I'm having some trouble with the y formatting ranges. When I use scale_y_log10()
in my plot, it decides that having the scale 0.1, 10, 1000 is the way to do it. I really need it to display it as 1e-1, 1e1, 1e3. math_format
help page is not helpful without the format I need to know.
Anything I can answer I will.
You can use the breaks
and labels
parameters of scale_y_log10
as in
library(ggplot2)
ggplot(data=subset(movies, votes > 1000)) +
aes(x = rating, y = votes / 10000) +
scale_y_log10(breaks = c(0.1, 1, 10), labels = expression(10^-1, 10^0, 10^1)) +
geom_point()
This might not be an elegant solution, but it works if you only have a limited number of plots.
The problem is that R uses an not well-understood penalty mechanism for deciding whether to print in normal or scientific notation. This is decided by options( scipen )
.
The value represents the penalty R applies to the number of characters it would take to print in scientific notation vs. fixed point, so options( scipen = 3 )
would mean that R
adds 3 to the number of characters it takes to print say 1e2
and compares it to the number of characters it needs to print the fixed point equivalent and prints the number with the lower number of characters (so in this case 1e2
= 3 characters, + 3 penalty = 6, whereas 100
equals 3 characters so 100
gets printed.

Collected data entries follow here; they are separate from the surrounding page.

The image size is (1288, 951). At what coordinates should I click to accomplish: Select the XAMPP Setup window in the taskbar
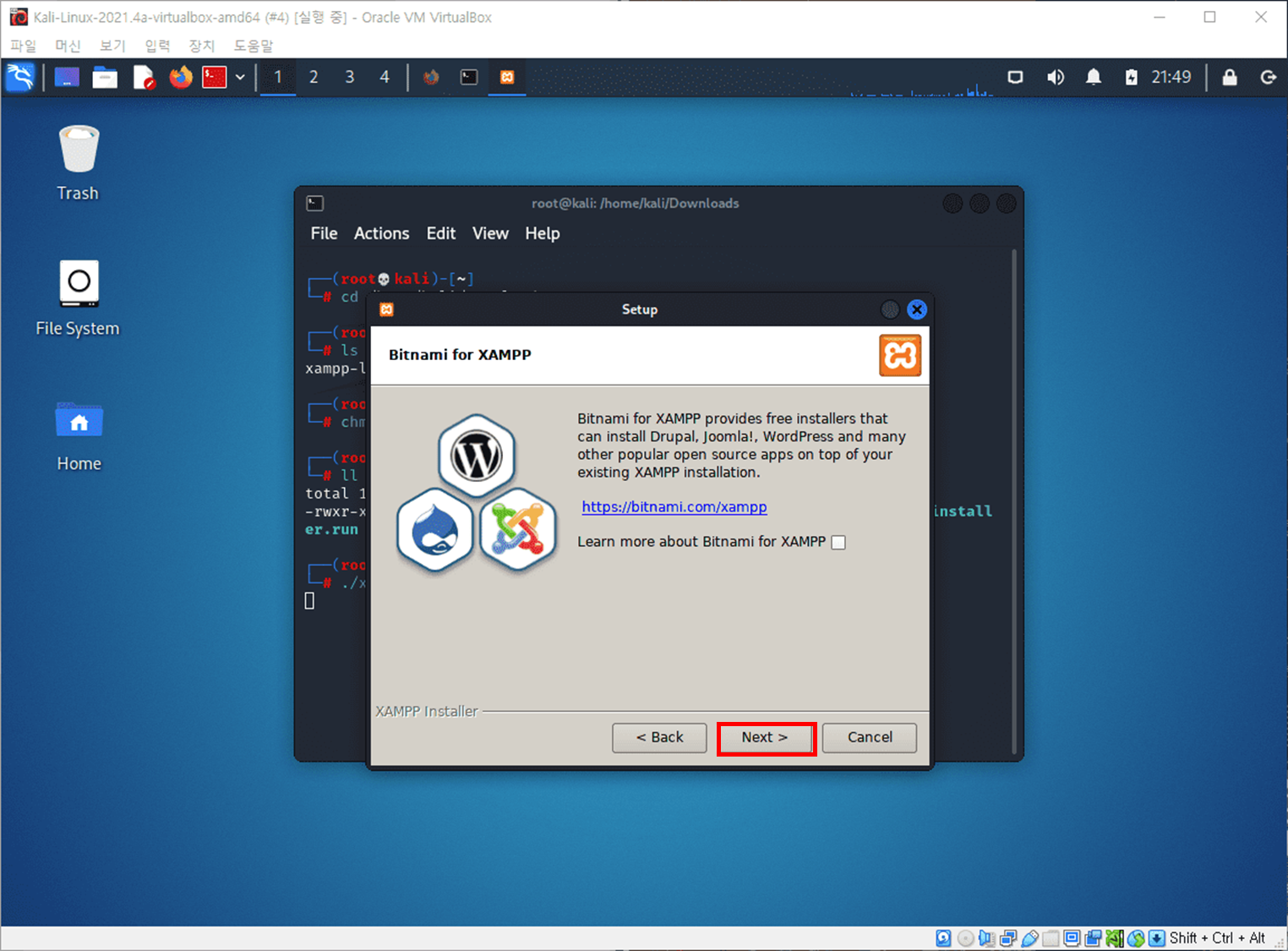click(506, 77)
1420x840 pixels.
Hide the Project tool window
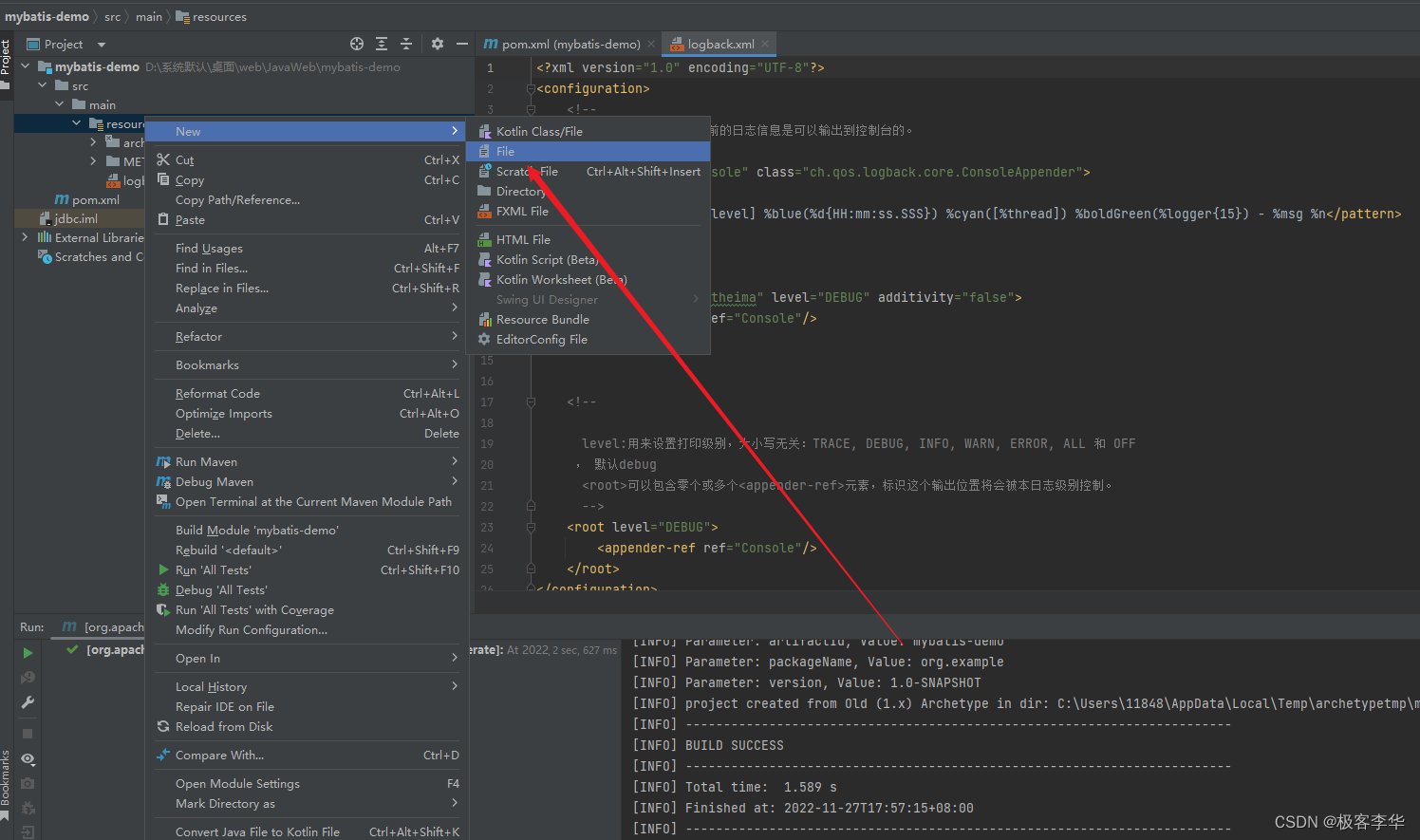coord(462,44)
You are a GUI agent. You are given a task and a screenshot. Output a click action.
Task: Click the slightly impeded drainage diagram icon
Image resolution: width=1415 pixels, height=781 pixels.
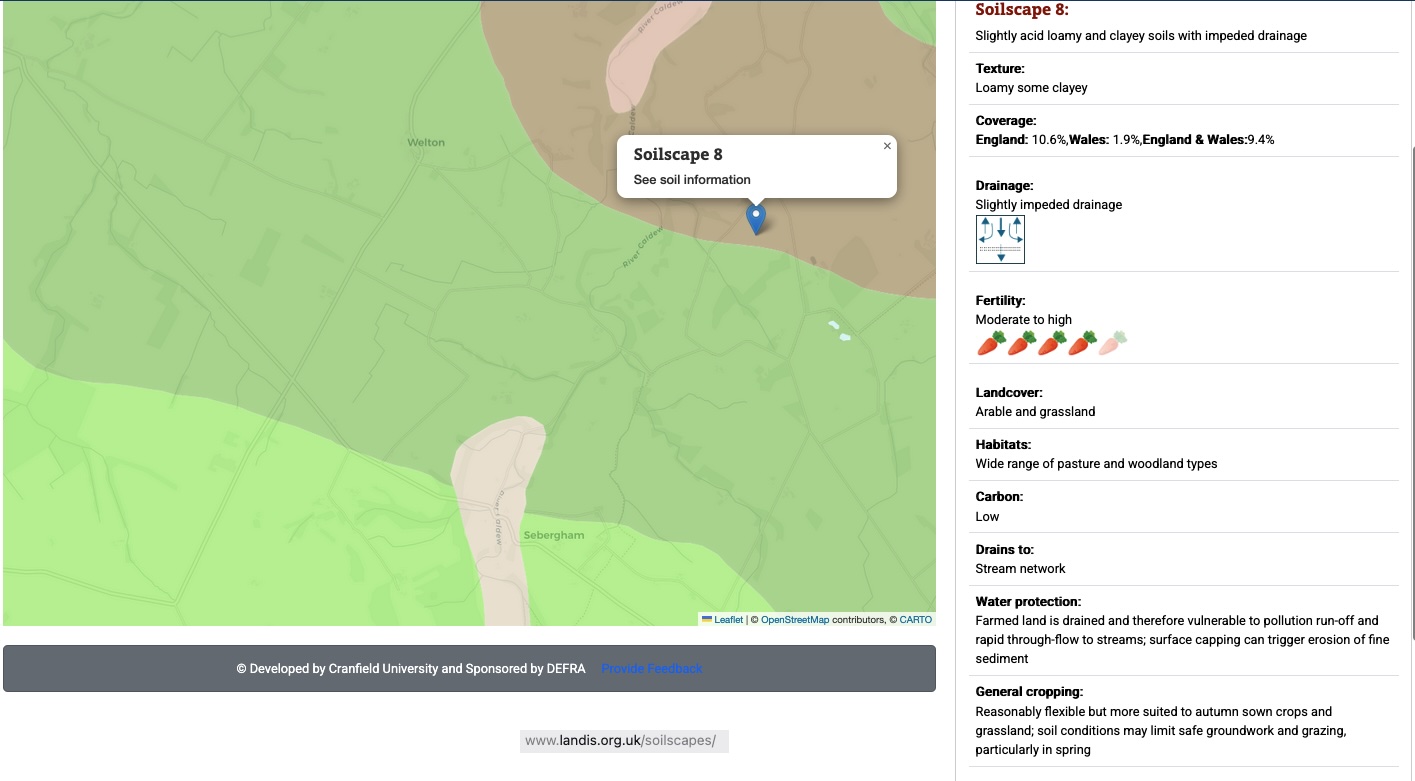point(1000,240)
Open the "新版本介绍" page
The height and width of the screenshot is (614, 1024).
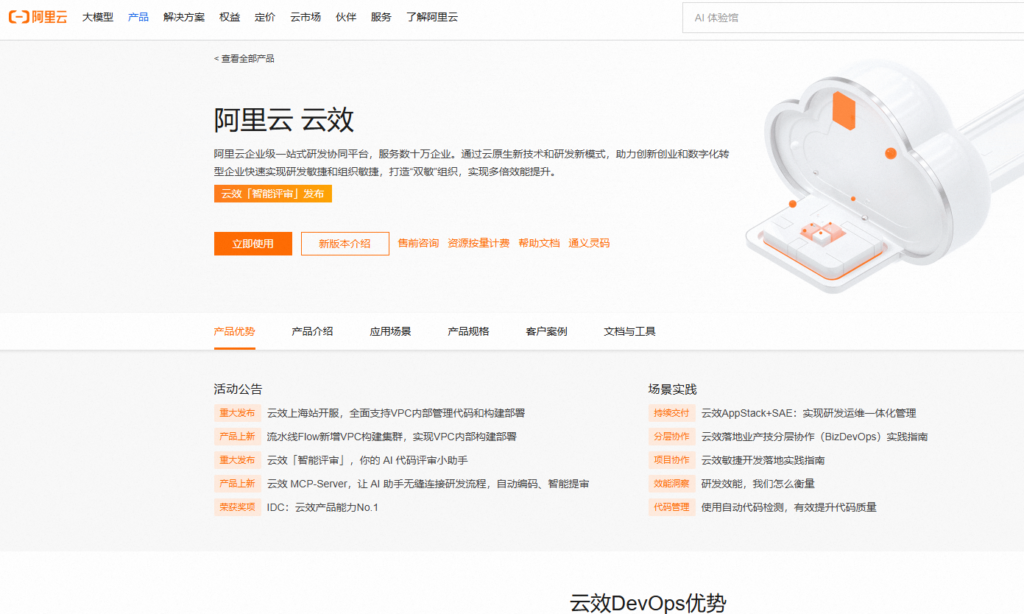344,243
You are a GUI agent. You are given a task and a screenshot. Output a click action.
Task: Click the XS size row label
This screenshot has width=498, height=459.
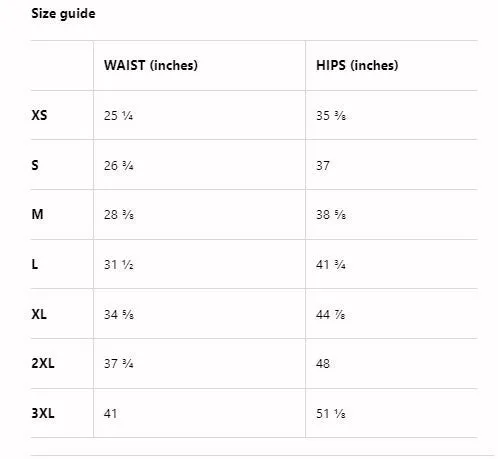click(39, 115)
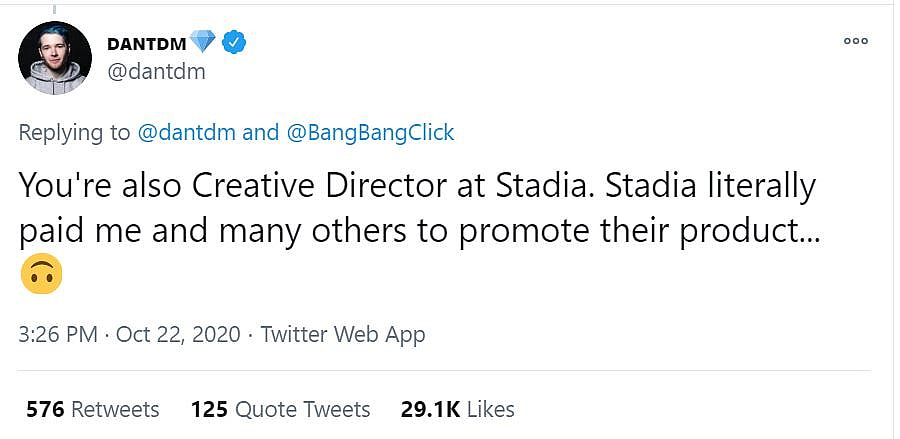Show the 125 Quote Tweets
The height and width of the screenshot is (439, 900).
280,409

To fix you example just set options( scipen = -10 )
to always favour printing scientific notation over fixed point. So (using @PeterB's example) you can use scipen
which should allow you to not worry about manual break setting...
option( scipen = -10 )
ggplot(data=subset(movies, votes > 1000)) +
aes(x = rating, y = votes / 10000) +
geom_point()
The easiest way to achieve what you ask, with automatic limits and breaks, and without side-effects is this:
library(ggplot2)
library(MASS)
library(scales)
ggplot(data=subset(movies, votes > 1000)) +
aes(x = rating, y = votes / 10000) +
scale_y_log10(breaks = trans_breaks("log10", function(x) 10^x, n=3),
labels = trans_format("log10")) +
geom_point()
I rather prefer to use superscripts for the powers of ten, and hide the minor grid,
and add ticks spaced according to logs. This is also rather easy to achieve:
ggplot(data=subset(movies, votes > 1000)) +
aes(x = rating, y = votes / 10000) +
scale_y_log10(breaks = trans_breaks("log10", function(x) 10^x, n=3),
labels = trans_format("log10", math_format(10^.x))) +
theme(panel.grid.minor = element_blank()) +
annotation_logticks(sides="l") +
geom_point()
The code above is adapted from the examples in the annotation_logticks help, annotation_logticks. There is a lot of flexibilty for adjusting the exact format.